The analysis of the effects of genetic variants on human life expectancy has employed ever large databases in recent years: more genes, more sequences, more people. As the data grows, the likely size of the effect of genetic variation on human longevity has become smaller. Outside of a few interesting genes, such as those relating to blood cholesterol levels and cardiovascular disease risk, he picture is one of countless variants with small, interacting, environment-dependent effects, different in every study population.
How much of this picture is a true assessment versus a consequence of larger effects being hidden in the interactions between gene variants? Past studies have near all focused on a variant by variant analysis, considering each variant alone - and so this is an interesting question. Interesting or not, it remains the case that there may be no practical application here, however. Old people are still aged, damaged, and increasingly frail, whether or not they carry rare gene variants associated with longevity. Finding ways to emulate survivors to old age is an inherently poor approach to the treatment of aging, at least in comparison to working towards the repair of the underlying molecular damage that causes aging, in order to produce rejuvenation.
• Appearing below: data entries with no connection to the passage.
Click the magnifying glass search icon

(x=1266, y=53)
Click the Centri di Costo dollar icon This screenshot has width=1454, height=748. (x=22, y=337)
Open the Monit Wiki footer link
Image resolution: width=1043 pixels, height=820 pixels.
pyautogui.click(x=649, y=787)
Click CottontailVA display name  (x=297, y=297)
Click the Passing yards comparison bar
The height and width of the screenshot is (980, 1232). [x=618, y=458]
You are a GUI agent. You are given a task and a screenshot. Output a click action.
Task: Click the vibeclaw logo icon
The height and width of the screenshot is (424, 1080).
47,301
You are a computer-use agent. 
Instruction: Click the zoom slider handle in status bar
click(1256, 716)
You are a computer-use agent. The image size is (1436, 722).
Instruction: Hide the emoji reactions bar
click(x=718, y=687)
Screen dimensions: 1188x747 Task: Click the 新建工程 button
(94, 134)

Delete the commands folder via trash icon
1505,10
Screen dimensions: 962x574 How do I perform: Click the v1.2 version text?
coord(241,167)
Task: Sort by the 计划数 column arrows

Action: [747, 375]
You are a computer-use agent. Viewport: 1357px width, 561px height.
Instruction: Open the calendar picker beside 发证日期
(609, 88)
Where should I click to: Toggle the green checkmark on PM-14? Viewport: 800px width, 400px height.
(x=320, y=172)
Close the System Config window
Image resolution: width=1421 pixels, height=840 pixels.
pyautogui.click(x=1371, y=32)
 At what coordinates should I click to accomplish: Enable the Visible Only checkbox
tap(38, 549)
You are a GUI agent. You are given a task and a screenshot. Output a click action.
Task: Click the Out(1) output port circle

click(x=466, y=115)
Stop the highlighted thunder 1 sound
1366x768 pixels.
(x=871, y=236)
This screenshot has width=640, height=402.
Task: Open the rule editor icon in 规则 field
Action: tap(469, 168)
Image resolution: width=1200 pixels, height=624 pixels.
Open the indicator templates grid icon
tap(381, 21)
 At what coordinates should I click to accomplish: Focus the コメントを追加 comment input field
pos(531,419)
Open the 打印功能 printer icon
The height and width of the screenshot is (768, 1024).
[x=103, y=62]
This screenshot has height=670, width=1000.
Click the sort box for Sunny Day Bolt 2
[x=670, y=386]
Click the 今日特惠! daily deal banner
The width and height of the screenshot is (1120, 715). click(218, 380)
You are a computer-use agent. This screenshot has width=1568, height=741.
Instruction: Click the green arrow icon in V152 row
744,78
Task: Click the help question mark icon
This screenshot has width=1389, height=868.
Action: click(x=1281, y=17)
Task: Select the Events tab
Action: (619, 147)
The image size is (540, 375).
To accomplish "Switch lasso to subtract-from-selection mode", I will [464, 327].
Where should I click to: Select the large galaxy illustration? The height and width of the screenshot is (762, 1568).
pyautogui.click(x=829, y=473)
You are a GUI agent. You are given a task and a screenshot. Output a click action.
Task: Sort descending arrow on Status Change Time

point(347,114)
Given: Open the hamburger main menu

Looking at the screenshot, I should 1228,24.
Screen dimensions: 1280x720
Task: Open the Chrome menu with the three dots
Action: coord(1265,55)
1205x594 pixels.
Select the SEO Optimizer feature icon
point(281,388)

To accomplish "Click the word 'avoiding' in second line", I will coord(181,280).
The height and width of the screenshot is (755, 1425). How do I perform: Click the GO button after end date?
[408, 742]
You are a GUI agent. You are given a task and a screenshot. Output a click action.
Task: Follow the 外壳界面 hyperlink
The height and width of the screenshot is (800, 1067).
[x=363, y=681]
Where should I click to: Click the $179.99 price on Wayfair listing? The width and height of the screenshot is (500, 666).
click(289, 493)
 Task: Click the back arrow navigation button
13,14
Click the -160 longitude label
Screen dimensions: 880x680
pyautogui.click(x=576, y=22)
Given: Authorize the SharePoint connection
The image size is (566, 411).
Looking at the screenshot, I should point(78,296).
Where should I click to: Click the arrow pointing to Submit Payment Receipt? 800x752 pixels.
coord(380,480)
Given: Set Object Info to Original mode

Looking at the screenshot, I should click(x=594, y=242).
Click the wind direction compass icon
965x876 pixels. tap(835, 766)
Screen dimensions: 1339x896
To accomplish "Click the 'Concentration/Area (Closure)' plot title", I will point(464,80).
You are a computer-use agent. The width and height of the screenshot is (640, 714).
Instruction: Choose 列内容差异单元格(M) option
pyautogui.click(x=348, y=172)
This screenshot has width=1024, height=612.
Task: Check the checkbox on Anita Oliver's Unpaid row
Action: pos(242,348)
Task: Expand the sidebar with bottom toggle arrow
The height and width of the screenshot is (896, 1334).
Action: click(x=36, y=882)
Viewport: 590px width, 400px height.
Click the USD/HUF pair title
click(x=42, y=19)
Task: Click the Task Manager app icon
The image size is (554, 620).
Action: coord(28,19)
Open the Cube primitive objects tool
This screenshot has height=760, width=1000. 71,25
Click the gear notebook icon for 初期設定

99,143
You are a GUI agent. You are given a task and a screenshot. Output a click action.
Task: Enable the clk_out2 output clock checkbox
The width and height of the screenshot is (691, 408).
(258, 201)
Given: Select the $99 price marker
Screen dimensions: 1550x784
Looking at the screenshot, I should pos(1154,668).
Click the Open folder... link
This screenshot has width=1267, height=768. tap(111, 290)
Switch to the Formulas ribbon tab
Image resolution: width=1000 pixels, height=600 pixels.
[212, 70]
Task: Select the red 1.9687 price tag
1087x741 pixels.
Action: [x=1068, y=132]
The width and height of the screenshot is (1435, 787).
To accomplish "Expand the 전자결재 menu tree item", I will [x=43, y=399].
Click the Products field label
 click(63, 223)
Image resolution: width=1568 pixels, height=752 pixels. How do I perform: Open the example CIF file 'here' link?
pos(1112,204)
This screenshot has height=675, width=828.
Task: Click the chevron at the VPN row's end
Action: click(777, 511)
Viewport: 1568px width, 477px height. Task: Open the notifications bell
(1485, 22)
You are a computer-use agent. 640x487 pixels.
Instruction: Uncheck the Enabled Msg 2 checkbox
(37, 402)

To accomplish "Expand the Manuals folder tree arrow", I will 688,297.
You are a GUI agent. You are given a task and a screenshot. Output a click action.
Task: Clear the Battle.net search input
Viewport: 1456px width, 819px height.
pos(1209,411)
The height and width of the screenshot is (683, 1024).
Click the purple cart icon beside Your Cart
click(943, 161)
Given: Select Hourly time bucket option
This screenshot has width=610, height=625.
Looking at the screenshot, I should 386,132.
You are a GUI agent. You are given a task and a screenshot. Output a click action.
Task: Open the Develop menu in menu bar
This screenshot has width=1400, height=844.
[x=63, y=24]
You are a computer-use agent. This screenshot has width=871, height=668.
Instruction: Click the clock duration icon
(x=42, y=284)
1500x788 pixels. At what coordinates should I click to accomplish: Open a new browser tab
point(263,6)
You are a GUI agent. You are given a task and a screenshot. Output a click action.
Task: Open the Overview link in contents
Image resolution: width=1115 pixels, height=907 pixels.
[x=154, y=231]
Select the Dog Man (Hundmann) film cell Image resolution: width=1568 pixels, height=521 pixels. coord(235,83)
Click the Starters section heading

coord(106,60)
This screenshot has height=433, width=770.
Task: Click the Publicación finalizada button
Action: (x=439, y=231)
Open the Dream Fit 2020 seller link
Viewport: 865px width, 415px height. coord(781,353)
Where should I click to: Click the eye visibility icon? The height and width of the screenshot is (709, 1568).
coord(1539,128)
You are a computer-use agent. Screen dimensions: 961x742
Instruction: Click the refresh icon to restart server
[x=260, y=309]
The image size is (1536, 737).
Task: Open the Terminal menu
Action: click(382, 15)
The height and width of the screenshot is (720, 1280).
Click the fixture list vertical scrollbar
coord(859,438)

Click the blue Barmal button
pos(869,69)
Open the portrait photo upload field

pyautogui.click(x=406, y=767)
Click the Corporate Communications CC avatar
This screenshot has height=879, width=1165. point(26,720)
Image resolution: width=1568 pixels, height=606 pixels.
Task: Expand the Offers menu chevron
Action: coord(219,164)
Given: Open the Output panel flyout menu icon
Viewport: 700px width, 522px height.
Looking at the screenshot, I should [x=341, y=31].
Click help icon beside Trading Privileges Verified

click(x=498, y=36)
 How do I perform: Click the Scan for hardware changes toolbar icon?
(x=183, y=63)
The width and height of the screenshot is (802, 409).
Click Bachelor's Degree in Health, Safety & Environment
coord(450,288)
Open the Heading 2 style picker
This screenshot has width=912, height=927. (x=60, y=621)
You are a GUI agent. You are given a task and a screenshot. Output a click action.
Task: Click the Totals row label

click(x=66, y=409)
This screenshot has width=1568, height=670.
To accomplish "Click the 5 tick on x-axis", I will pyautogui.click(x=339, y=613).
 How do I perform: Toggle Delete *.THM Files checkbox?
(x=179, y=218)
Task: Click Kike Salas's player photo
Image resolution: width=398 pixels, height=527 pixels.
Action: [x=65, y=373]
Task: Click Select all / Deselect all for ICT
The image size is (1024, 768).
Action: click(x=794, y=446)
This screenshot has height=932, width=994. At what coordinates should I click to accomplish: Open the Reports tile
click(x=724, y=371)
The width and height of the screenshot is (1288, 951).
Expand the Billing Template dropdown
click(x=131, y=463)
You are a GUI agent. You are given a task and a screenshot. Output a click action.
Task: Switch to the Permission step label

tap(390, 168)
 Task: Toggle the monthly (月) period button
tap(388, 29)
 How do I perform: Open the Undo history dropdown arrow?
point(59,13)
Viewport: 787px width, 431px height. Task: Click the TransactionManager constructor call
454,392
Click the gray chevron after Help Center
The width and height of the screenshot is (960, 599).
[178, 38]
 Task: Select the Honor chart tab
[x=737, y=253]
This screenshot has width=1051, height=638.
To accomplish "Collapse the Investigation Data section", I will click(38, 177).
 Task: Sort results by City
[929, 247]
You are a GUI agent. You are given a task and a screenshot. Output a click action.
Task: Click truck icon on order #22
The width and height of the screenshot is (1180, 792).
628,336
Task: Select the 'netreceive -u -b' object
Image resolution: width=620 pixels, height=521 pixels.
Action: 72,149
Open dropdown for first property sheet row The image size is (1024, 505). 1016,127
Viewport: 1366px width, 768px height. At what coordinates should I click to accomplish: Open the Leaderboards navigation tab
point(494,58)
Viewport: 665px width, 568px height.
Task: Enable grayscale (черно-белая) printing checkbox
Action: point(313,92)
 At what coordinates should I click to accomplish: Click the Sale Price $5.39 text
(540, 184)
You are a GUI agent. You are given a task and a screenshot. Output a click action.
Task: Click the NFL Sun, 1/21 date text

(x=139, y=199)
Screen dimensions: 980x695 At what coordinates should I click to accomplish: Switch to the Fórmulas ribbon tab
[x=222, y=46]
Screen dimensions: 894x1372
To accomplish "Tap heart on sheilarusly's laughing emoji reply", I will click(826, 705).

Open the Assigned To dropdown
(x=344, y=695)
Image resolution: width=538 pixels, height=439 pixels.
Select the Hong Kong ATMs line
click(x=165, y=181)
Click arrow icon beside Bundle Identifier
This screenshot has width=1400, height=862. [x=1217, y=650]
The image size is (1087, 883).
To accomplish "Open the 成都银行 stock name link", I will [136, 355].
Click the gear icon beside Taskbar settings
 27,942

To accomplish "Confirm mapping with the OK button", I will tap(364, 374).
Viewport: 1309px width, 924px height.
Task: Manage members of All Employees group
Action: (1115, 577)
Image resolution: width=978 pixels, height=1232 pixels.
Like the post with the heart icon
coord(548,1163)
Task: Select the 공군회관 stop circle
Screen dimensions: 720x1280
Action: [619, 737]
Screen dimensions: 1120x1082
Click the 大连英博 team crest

A major goal of aging research is identifying genetic targets that could be used to slow or reverse aging - changes in the body and extend limits of human lifespan. However, the majority of genes that showed the anti-aging and pro-survival effects in animal models were not replicated in humans, with few exceptions. Potential reasons for this lack of translation include a highly conditional character of genetic influence on lifespan, and its heterogeneity, meaning that better survival may be result of not only activity of individual genes, but also gene-environment and gene-gene interactions, among other factors.
In this paper, we explored associations of genetic interactions with human lifespan. We selected candidate genes from well-known aging pathways (IGF1/FOXO growth signaling, P53/P16 apoptosis/senescence, and mTOR/SK6 autophagy and survival) that jointly decide on outcomes of cell responses to stress and damage, and so could be prone to interactions. We estimated associations of pairwise statistical epistasis between SNPs in these genes with survival to age 85+ in the Atherosclerosis Risk in Communities study, and found significant effects of interactions between SNPs in IGF1R, TGFBR2, and BCL2 on survival to age 85 and older. We validated these findings in the Cardiovascular Health Study sample, using survival to age 85+, and to the 90th percentile, as outcomes.
Our results show that interactions between SNPs in genes from the aging pathways influence survival more significantly than individual SNPs in the same genes, which may contribute to heterogeneity of lifespan, and to lack of animal to human translation in aging research.